▶ **Aim**
Print the following lines of the listing exactly as they appear. Start at the line that contains "Click the refresh icon in toolbar" and end after the line that contains "click(155, 266)".

▶ **Stored items from a collection**

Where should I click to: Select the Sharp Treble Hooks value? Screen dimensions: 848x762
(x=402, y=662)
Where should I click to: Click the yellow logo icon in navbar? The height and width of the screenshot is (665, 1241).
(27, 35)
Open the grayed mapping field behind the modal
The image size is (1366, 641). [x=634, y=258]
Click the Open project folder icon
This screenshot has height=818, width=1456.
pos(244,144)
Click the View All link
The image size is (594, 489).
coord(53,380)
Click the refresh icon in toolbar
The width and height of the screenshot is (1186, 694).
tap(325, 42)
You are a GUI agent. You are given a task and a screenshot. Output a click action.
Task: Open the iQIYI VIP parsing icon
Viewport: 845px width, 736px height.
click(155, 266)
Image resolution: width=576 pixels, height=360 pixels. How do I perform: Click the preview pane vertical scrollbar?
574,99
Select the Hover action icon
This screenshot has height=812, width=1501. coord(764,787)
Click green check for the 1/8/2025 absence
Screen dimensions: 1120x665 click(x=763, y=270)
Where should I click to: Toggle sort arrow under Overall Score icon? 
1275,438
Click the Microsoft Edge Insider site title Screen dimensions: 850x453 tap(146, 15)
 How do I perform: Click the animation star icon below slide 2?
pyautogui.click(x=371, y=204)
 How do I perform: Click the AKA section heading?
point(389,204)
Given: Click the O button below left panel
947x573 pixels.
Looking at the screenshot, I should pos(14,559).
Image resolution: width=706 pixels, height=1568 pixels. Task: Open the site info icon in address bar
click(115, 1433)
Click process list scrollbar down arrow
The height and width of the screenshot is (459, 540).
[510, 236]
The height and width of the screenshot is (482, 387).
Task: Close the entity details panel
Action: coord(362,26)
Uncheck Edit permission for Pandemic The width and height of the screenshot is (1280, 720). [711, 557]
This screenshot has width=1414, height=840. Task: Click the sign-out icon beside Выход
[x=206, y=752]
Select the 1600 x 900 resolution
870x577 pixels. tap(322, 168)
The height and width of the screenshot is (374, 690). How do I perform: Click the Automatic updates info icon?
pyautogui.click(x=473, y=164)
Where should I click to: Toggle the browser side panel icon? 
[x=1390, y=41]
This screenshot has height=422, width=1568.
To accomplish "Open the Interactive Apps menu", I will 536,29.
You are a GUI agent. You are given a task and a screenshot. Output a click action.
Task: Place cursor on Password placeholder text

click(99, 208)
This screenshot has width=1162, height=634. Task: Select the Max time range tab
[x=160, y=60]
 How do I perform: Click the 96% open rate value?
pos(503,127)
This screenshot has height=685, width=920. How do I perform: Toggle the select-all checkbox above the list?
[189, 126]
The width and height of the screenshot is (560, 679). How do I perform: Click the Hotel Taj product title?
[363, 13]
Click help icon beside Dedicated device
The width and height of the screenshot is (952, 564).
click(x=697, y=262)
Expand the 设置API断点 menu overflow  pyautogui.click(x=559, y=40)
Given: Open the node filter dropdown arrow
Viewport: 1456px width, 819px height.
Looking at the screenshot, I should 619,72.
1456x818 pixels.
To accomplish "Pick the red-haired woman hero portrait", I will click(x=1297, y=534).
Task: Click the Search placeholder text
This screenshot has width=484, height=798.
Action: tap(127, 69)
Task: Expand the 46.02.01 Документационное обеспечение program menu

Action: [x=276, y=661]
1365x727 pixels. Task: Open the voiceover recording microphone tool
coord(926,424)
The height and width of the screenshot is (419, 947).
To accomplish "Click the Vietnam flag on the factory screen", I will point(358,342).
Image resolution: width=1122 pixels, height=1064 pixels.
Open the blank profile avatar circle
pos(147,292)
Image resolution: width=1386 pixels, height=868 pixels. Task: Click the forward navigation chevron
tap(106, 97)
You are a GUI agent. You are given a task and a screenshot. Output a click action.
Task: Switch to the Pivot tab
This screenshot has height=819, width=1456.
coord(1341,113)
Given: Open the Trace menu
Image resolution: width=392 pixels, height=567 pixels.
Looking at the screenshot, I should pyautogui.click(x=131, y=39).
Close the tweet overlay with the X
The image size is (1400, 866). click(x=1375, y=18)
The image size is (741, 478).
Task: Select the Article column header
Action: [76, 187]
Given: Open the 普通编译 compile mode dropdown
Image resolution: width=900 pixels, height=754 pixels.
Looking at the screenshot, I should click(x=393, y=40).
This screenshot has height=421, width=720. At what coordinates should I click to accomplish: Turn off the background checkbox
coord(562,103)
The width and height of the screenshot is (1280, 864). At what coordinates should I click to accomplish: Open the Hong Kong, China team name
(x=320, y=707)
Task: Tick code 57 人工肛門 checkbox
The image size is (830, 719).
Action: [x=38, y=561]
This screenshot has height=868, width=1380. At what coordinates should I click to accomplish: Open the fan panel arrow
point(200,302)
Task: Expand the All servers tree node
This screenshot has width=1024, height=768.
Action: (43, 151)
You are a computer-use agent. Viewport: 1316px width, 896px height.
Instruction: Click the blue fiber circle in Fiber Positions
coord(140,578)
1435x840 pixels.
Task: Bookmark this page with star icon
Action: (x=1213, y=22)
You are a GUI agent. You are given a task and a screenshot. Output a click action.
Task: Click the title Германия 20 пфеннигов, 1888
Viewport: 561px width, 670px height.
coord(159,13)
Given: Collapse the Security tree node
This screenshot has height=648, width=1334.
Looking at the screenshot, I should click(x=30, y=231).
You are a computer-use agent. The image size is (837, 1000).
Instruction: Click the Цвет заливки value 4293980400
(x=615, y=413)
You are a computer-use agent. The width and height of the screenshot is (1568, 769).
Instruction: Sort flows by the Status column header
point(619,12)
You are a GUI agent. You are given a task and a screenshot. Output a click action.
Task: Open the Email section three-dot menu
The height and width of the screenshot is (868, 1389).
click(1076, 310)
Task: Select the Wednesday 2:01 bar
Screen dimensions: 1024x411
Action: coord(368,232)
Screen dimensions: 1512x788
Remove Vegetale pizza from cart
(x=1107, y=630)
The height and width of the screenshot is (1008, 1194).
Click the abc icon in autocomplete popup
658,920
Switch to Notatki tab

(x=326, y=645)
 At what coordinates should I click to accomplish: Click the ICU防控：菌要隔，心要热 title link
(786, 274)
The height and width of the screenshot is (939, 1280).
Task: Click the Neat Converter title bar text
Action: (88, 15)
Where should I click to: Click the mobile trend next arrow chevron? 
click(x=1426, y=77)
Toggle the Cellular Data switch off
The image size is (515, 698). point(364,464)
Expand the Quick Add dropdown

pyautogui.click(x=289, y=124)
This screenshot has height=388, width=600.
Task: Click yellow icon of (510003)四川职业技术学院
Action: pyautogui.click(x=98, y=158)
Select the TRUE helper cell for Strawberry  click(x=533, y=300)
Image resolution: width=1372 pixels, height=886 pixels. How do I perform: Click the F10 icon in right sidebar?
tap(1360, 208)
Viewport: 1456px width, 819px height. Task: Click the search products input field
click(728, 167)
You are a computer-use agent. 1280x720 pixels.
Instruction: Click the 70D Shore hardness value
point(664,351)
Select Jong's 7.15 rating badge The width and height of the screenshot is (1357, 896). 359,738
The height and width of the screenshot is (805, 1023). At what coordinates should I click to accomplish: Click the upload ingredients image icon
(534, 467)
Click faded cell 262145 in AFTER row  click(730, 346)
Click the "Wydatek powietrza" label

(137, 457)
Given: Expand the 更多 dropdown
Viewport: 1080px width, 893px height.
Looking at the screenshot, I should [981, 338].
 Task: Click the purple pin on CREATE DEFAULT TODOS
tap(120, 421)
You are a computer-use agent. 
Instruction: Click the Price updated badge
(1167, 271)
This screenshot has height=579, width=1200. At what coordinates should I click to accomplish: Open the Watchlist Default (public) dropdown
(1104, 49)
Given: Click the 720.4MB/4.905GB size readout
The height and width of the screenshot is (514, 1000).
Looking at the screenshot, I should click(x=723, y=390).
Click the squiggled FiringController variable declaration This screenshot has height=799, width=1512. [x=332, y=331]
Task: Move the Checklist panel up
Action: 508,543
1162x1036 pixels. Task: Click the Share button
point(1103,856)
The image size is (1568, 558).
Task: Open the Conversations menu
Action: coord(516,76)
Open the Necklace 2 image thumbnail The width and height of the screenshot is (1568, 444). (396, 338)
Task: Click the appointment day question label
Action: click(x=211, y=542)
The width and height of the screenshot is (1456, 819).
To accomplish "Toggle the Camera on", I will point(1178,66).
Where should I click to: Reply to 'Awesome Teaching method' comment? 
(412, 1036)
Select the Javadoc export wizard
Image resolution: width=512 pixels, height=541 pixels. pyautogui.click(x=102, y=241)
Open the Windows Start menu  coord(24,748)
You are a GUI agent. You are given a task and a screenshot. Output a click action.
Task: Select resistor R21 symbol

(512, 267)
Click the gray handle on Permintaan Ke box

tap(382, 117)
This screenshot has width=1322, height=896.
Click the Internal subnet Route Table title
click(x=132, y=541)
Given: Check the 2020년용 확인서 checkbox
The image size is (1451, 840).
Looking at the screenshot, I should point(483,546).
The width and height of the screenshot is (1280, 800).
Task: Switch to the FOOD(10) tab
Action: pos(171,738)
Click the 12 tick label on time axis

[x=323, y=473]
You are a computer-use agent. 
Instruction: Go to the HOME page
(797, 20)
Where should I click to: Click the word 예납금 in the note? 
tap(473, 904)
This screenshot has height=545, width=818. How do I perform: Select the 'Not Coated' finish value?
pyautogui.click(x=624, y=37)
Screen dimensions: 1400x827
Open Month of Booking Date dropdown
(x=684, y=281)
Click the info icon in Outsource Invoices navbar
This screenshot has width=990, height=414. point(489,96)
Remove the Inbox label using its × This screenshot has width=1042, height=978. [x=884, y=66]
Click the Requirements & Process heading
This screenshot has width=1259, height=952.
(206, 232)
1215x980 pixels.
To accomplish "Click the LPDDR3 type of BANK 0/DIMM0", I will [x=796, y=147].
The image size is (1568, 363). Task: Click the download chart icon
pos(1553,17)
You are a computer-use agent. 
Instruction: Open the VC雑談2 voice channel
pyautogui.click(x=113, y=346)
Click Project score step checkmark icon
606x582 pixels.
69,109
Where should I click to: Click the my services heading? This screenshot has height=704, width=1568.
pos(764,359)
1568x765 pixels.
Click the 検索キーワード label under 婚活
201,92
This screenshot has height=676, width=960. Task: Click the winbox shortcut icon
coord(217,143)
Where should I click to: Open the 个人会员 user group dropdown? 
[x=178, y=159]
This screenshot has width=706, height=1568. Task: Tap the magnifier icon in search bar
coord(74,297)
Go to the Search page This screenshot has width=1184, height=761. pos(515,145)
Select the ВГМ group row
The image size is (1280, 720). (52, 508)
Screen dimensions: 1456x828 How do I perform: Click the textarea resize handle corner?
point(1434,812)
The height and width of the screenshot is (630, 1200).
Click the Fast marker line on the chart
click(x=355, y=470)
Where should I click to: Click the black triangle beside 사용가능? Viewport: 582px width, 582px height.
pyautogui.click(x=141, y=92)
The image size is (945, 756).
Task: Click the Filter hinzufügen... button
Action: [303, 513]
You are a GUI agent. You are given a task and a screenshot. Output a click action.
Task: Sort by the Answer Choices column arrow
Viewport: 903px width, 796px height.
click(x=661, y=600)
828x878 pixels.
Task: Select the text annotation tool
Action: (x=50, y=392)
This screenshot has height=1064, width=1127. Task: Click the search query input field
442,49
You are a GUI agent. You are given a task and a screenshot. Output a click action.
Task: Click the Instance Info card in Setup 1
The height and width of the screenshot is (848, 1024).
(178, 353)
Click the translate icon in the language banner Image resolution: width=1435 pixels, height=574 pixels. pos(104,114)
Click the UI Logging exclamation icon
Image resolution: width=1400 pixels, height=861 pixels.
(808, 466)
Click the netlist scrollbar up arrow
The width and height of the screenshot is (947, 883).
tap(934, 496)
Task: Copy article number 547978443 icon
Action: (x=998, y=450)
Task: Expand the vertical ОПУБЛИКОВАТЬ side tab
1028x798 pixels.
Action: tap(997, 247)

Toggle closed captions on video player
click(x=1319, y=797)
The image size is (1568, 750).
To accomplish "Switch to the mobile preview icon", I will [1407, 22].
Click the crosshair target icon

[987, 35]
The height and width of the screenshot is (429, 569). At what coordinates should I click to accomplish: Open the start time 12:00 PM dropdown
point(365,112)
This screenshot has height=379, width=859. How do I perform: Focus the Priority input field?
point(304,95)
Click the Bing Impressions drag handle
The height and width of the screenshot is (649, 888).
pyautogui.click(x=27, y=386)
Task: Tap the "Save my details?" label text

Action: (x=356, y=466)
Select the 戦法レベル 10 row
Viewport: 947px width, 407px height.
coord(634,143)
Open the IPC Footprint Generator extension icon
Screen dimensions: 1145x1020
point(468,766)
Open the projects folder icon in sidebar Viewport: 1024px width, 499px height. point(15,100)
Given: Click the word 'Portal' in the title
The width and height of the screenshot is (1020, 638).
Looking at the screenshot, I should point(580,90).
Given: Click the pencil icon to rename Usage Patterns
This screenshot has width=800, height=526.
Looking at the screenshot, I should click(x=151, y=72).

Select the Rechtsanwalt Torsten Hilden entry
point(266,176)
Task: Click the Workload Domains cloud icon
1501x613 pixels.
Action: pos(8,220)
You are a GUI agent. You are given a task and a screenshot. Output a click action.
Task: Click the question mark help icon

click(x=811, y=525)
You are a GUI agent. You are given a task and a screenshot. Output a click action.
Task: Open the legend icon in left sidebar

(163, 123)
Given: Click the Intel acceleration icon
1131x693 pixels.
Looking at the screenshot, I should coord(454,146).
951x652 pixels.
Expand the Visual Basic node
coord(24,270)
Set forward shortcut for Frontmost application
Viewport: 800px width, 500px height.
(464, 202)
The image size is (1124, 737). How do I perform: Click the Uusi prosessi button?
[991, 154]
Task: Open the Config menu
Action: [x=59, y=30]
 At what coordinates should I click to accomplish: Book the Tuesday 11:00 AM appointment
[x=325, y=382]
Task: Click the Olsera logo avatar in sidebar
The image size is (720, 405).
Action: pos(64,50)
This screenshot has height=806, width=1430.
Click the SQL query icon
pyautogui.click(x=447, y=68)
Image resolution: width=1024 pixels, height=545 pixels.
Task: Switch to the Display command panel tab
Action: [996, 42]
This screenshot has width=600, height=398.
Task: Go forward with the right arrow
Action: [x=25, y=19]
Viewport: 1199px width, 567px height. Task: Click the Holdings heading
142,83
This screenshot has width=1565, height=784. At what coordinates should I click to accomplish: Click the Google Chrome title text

▶ **The output**
Click the refresh icon in toolbar
The width and height of the screenshot is (1186, 694).
tap(325, 42)
You are a GUI agent. You are given a task and a screenshot. Output a click action.
Task: Open the iQIYI VIP parsing icon
Viewport: 845px width, 736px height.
click(155, 266)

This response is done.